Everyone should go read Brooks Moses on Free-software licenses: requirements vs. requests. His post has made me re-think the license we use for our group simulation code. I’ve never like GPL because it essentially guarantees that friends in the corporate world won’t be able to use our code in their products; the simplicity of the BSD-style license has always appealed to me. As many people who adopt the BSD-style license have done, I threw in this attribution clause:
Acknowledgement of the program authors must be made in any publication of scientific results based in part on use of the program. An acceptable form of acknowledgement is citation of the article in which the program was described (Matthew A. Meineke, Charles F. Vardeman II, Teng Lin, Christopher J. Fennell and J. Daniel Gezelter, “OOPSE: An Object-Oriented Parallel Simulation Engine for Molecular Dynamics,” J. Comput. Chem. 26, pp. 252-271 (2005))

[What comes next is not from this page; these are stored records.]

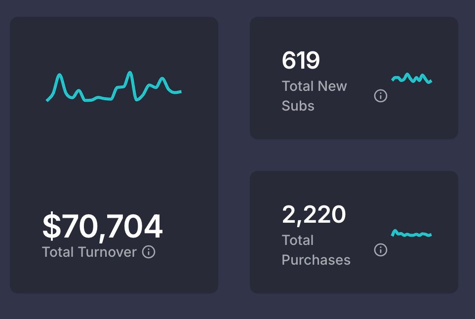Click the sparkline graph in the Total Purchases card
This screenshot has width=475, height=319.
[x=412, y=232]
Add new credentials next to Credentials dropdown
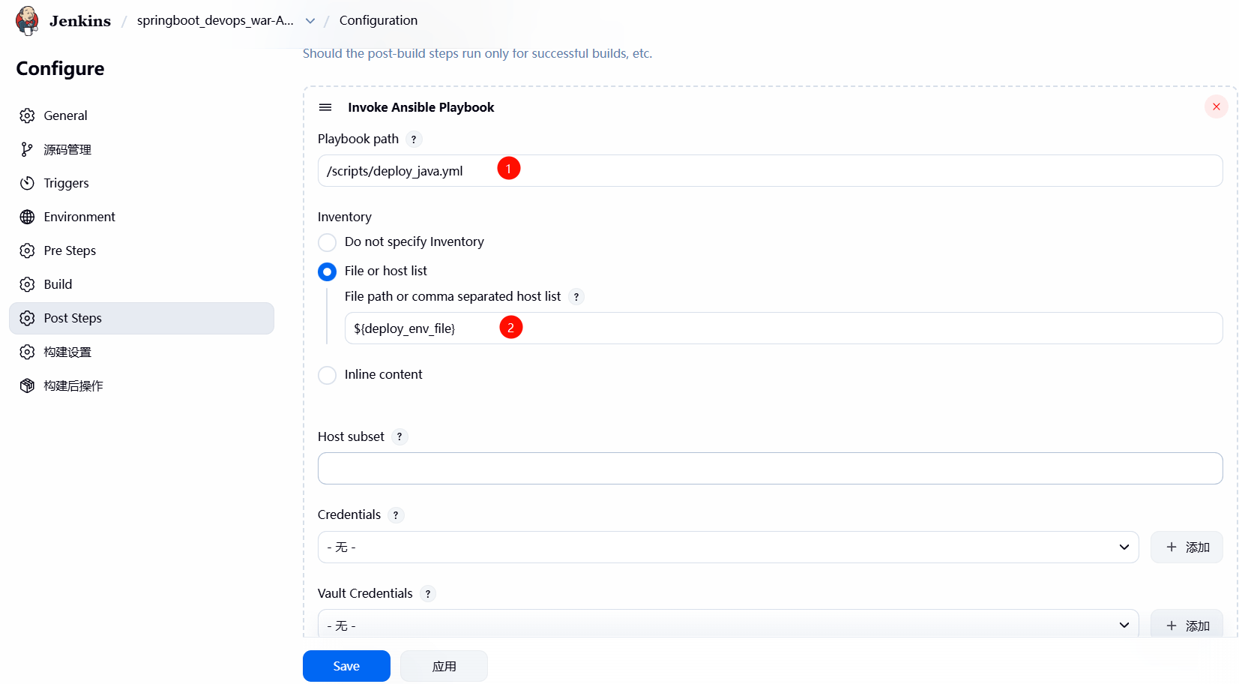Screen dimensions: 1239x684 1187,548
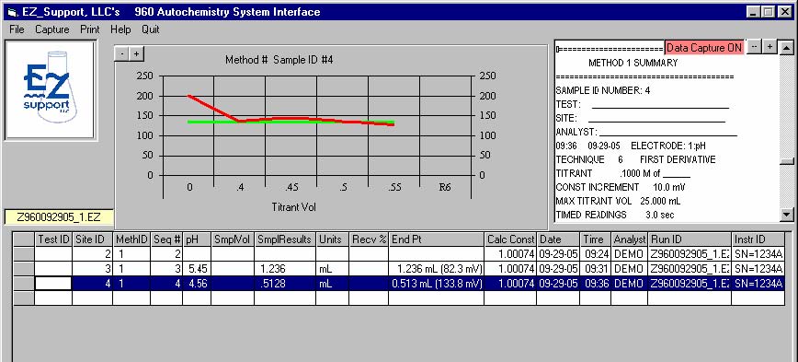Viewport: 798px width, 362px height.
Task: Click summary scrollbar up arrow
Action: tap(786, 48)
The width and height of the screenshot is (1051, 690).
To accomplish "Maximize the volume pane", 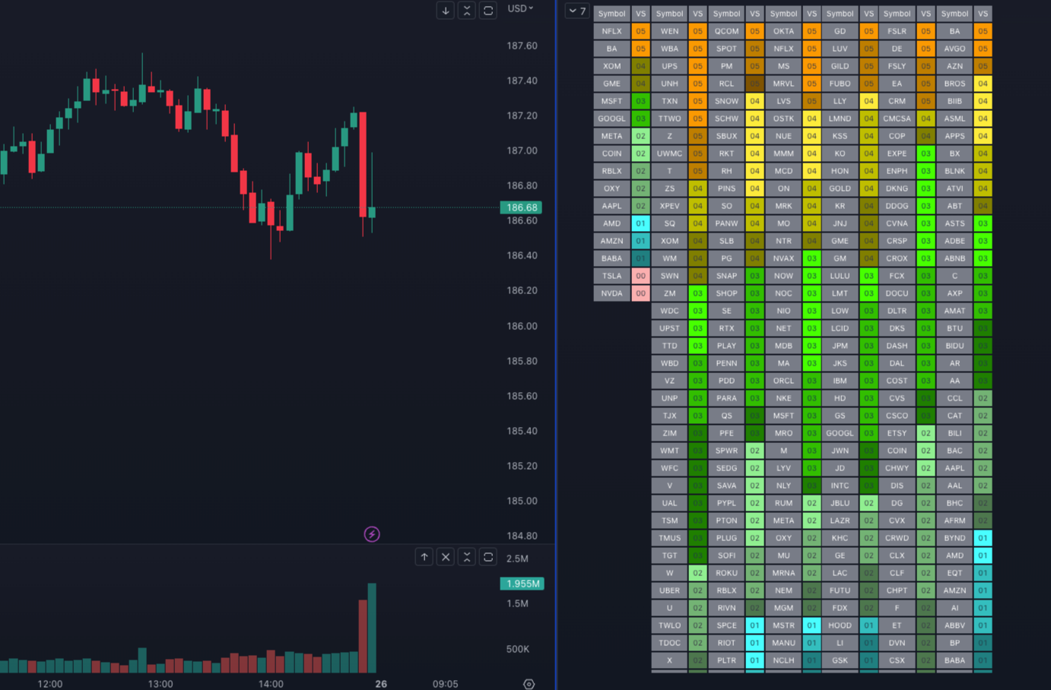I will coord(488,557).

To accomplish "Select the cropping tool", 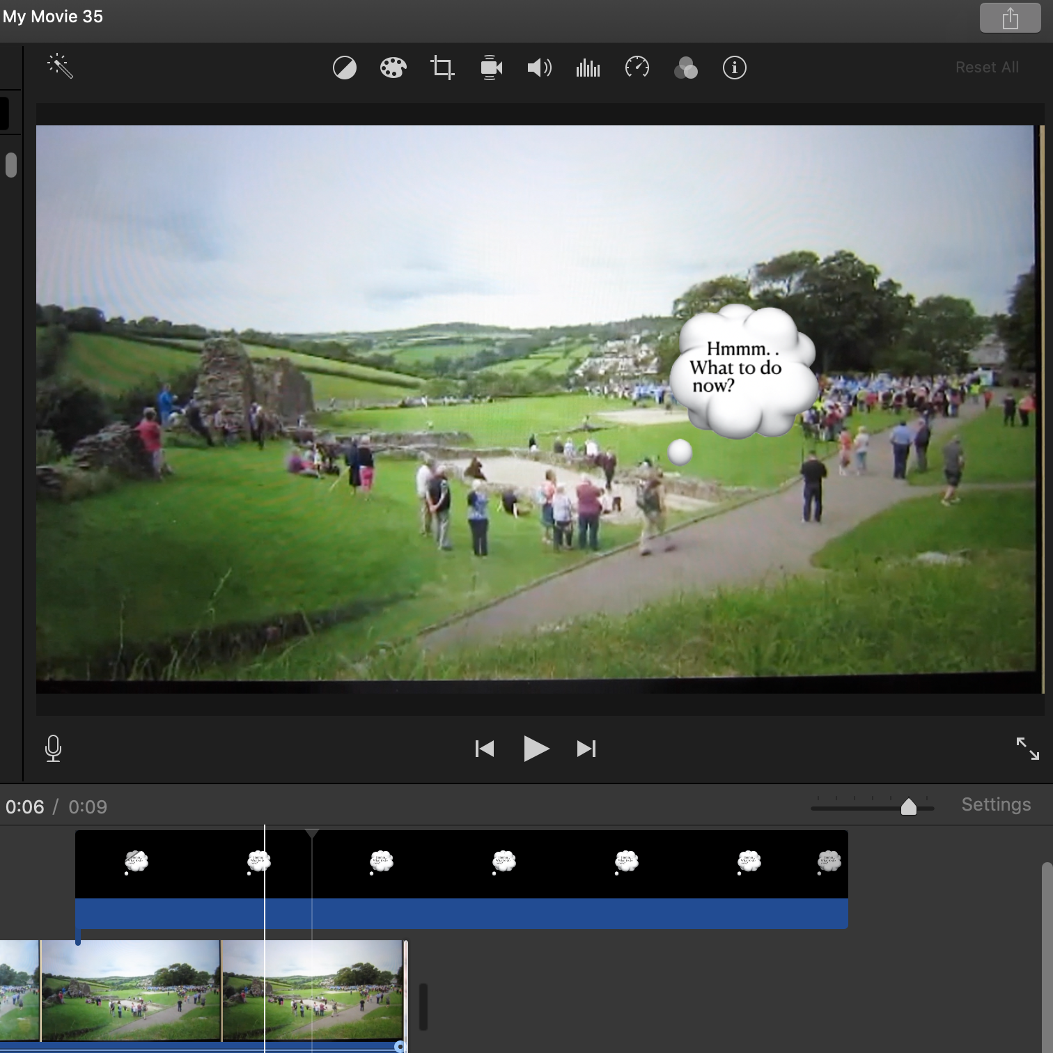I will [442, 68].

I know how often people forget to attribute code to the original author. Brooks points out that this places a big barrier in the way of adopting small bits of code (subroutines, individual fortran modules, etc.) into other packages. Pretty soon, users of big packages are citing hundreds of papers in fields that are very distant to the use of the code.

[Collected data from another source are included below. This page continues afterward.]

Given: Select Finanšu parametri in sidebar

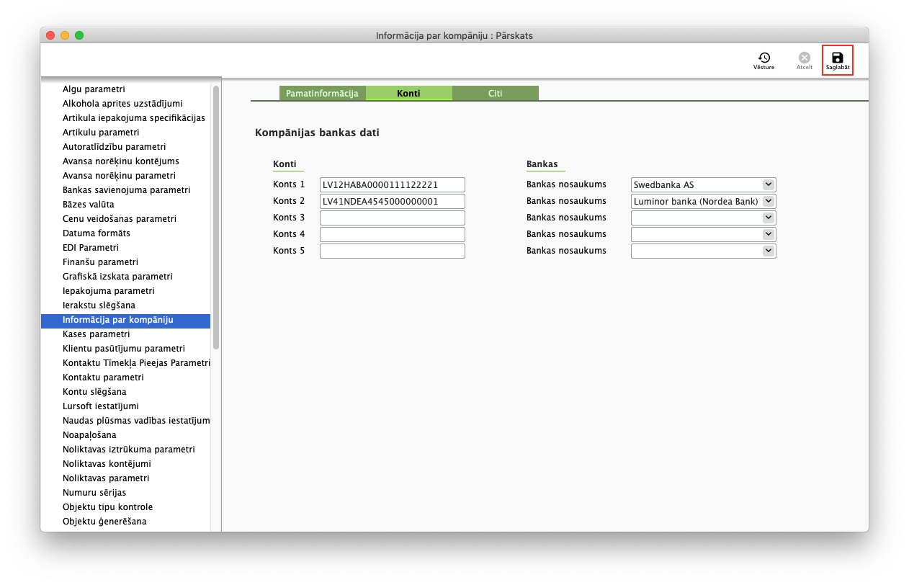Looking at the screenshot, I should (x=100, y=262).
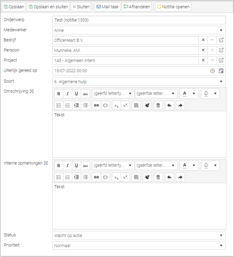Expand the Medewerker dropdown

click(x=221, y=30)
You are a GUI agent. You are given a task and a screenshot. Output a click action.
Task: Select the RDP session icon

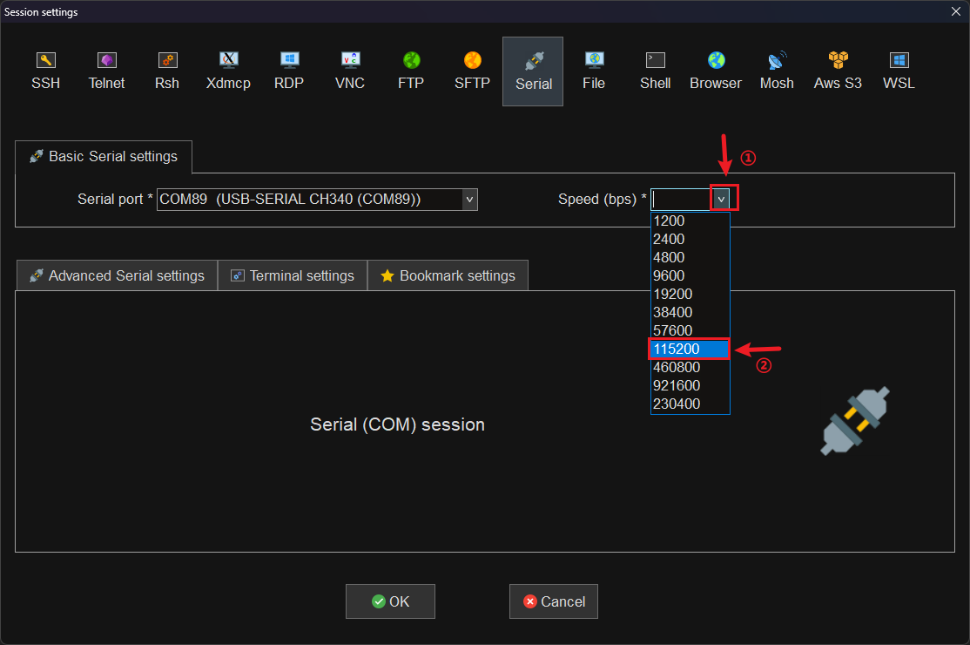(x=289, y=70)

His suggestion is a “Requests” section of a license that would make the request for citation, and remove the forcefulness of the attribution clause. I like the idea. A lot.

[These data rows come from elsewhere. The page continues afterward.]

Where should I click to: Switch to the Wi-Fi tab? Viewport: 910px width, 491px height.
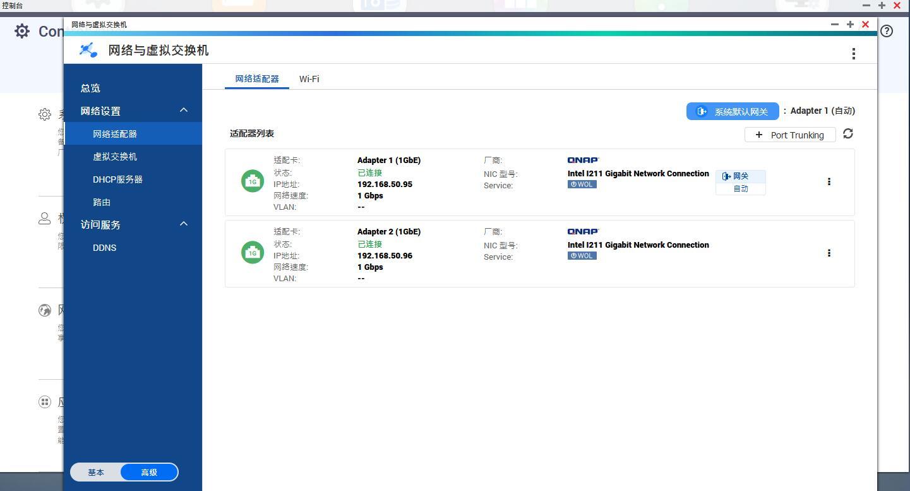[x=309, y=79]
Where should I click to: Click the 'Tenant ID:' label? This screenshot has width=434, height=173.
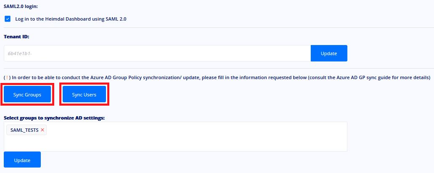[16, 36]
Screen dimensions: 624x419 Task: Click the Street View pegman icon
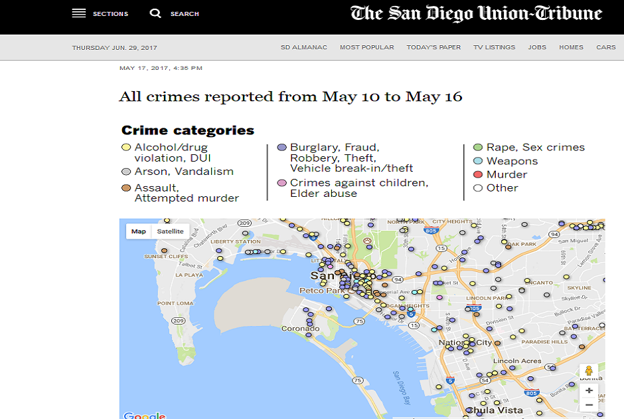(x=588, y=371)
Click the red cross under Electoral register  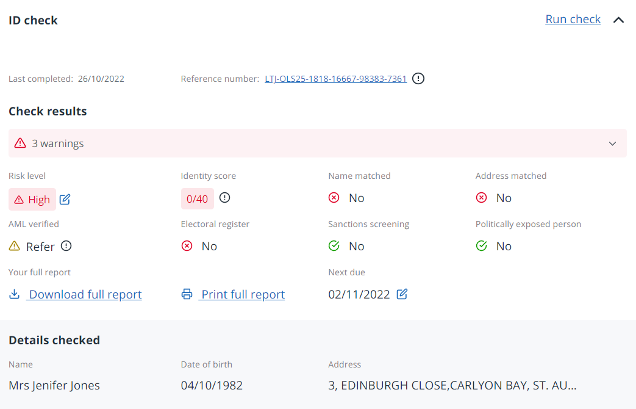[187, 246]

Personally, I tend to like the LGPL — you can use the software, but if you make changes, you have to make them available.
But you (and Brooks) raise the point that I hope Science Commons is addressing — what licenses make sense in science research?
You raise the point about code reuse, although I’d guess that small snippets don’t really matter. Why? Case in point, the FSF doesn’t require copyright forms for patches less than 10 lines of code. Or at least they didn’t a few years ago.
I think a similar question comes with data. Maybe I have an archive of data that I’d like to open. But the license should be something like: you’re free to use this however you want, free to distribute it as much as you want, but please cite this paper if you publish something involving this data.
Furthermore, reuse of data implies that the data not be changed. Changing code is fine, but what does it mean to have data under the BSD or GPL license. Can someone make arbitrary changes to my coordinate files?
First, thanks for the mention, Dan! I’m glad my post provoked some thought.
Geoff, I think we’re thinking about a very different idea of “small snippets”. I’m referring to things like the Fortran self-adjusting vector implementation that Dan mentioned in a post a few months ago, which happens to only be distributed as part of a larger molecular-dynamics application. That one isn’t a particularly good example because it’s also an obvious candidate for releasing as a standalone library; sometimes there are things that aren’t nearly as independent, but can still be reused with a little work.
As for data, I think that it’s probably not the best idea to release data under the GPL, for rather similar reasons to why the FSF has a non-GPL license for documentation — a license for source code isn’t necessarily a good fit. Certainly a data license should address whether the data can be changed, and in what ways, and how those changes need to be documented if the changed version is distributed.